December 19, 2024

Eros: the poetry of sex, Poet in the city event

Panel: Chair – Kate Copstick, Dr Linda Grant, Professor Richard Parkinson and Adam O’Riordan

Location: King’s Place, London

Eros: the Poetry of Sex. For the sensationalist? Or the sensualist? And what of the crowd? It seemed an intense bunch that’s for sure with comments including, ‘we have all come here and enjoyed an evening with Eros’. With most of the audience aged over 50, we might expect some very experienced with Eros.

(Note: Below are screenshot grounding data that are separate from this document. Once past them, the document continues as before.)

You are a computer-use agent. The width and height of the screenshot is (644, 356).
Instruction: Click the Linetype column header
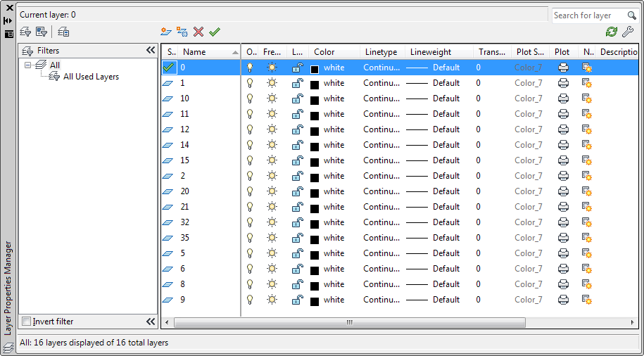[x=381, y=52]
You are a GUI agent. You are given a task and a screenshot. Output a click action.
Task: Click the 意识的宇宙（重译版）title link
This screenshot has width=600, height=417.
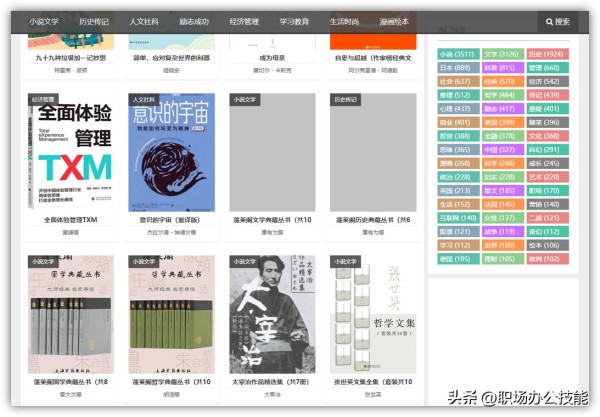tap(172, 219)
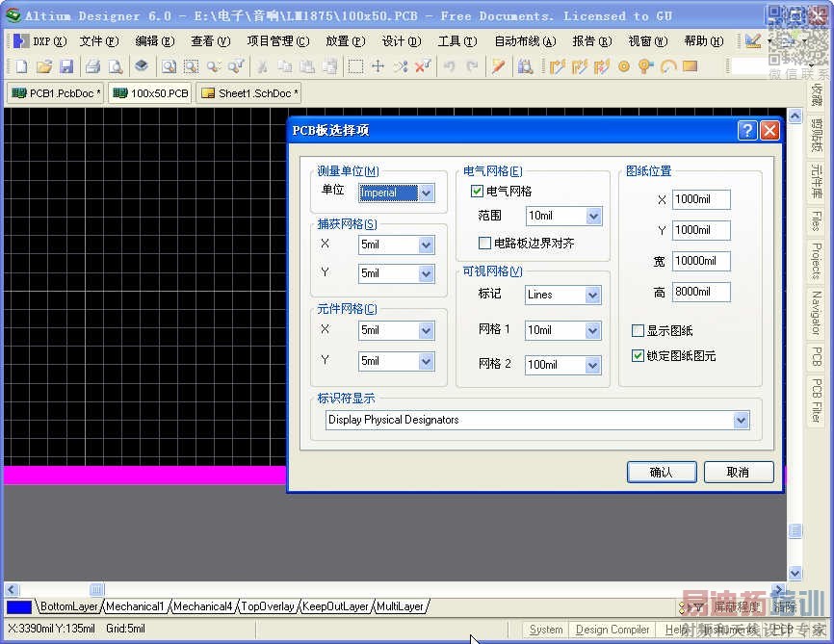This screenshot has height=644, width=834.
Task: Open the Display Physical Designators dropdown
Action: point(740,421)
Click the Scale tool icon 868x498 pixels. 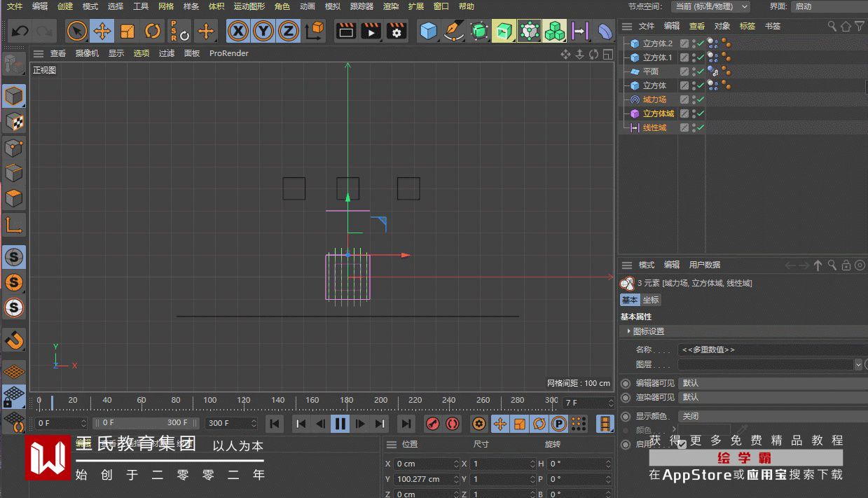[x=127, y=32]
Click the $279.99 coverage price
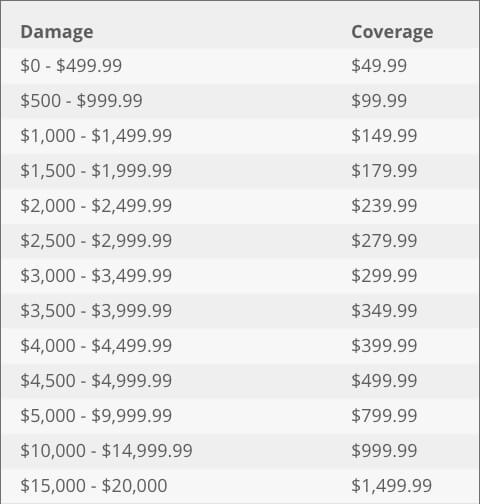This screenshot has width=480, height=504. pos(384,241)
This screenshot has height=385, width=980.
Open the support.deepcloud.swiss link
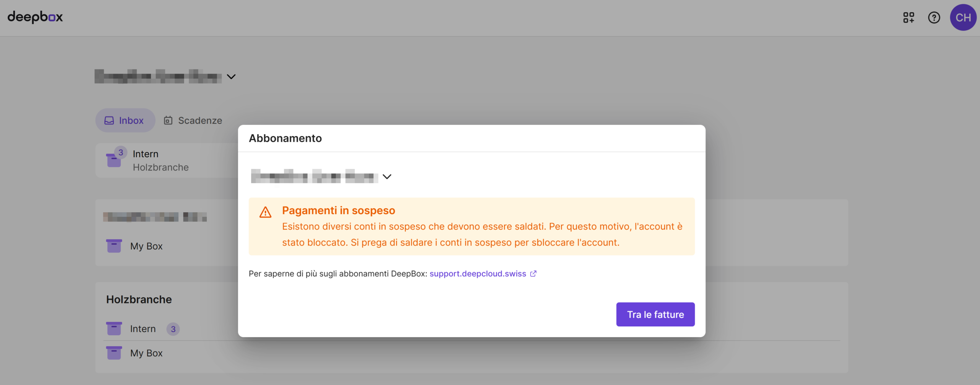click(477, 274)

The bill would be the envy of any entertainment chat show.  Kate Copstick chaired the event, wowing with her cheeky assertions, brimming with energy in her readings of e e cummings, in place of a blushing Poet in the City representative. 

 

The other audience comments were poignant enough to recall – one audience member wished to know why the actual act of sexual intercourse isn’t the subject of more poetry, cumming’s aside, O’Riordan discussed the necessity for sophistication in a modern communication sphere where people are open enough to say ‘I want to fuck you’. I wonder if this is due to the world of internet dating, commodified, framed, three shot human fix, swipeable, interchangeable, where charisma seems shy to come hither. Anyway, Copstick’s suggested that he re-read  O’Riordan’s choice, Artichoke by Robin Robertson, to which he replied, in an unsatisfied manner and under his breathe, I’ve read it many times. I’m not sure what he was looking for that he couldn’t find in the lightly perfumed and dusted metaphor of the ‘quick, purpled beginnings of the male’.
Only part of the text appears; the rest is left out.